Return, word for word, every line starting at the line with "Where should I click to: Click" and ending at the final line of the entries; skip the pictures.

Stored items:
▬▬▬▬▬▬▬▬▬▬

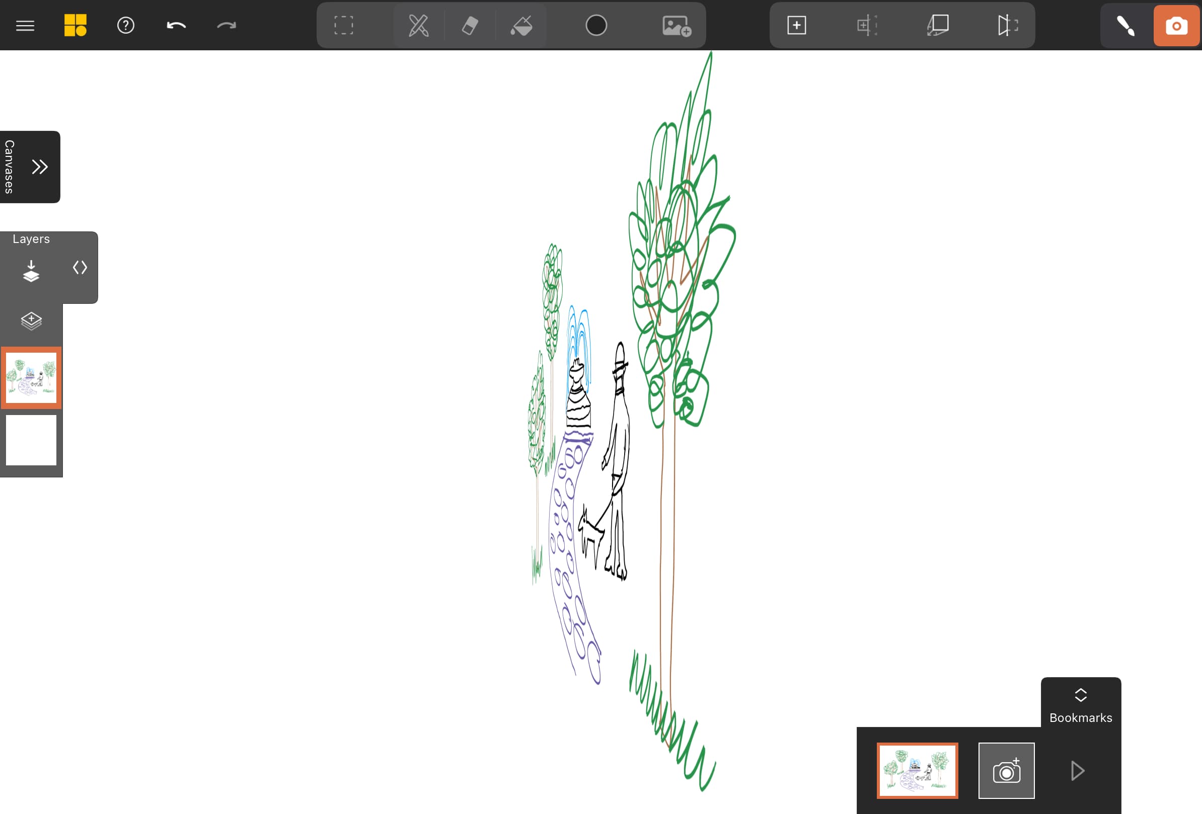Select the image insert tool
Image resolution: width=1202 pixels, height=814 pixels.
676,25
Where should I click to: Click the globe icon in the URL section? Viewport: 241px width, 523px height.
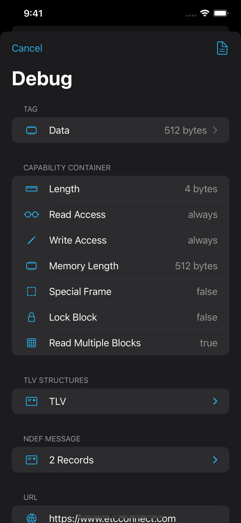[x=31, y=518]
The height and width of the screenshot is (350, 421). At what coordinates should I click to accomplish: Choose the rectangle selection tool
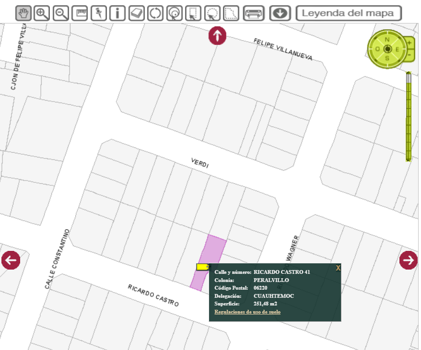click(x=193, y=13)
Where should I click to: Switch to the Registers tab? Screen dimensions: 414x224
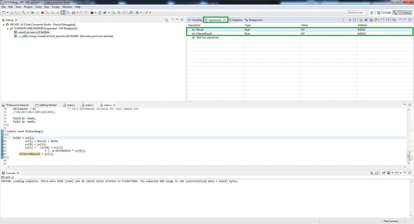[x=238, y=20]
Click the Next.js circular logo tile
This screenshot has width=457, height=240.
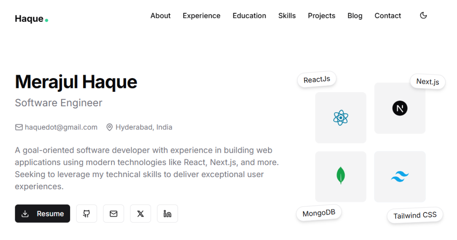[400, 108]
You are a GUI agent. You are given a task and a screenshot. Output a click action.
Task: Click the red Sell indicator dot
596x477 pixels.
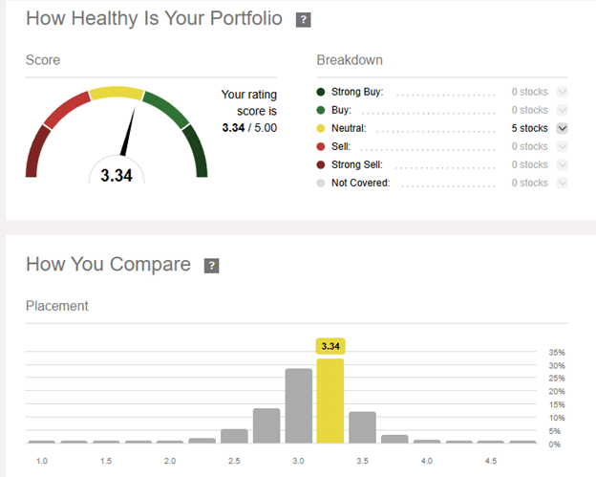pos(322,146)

▬▬▬▬▬▬▬▬▬▬

Solution for this exercise:
Where should I click to: Click the globe icon in the URL section? Viewport: 241px width, 523px height.
[x=31, y=518]
The height and width of the screenshot is (350, 421). At what coordinates should I click to accomplish: Choose the rectangle selection tool
click(x=193, y=13)
Where should I click to: Switch to the Registers tab? Screen dimensions: 414x224
[x=238, y=20]
Click the Next.js circular logo tile
This screenshot has width=457, height=240.
[400, 108]
You are a GUI agent. You are given a task and a screenshot. Output a click action.
Task: Click the red Sell indicator dot
596x477 pixels.
pos(322,146)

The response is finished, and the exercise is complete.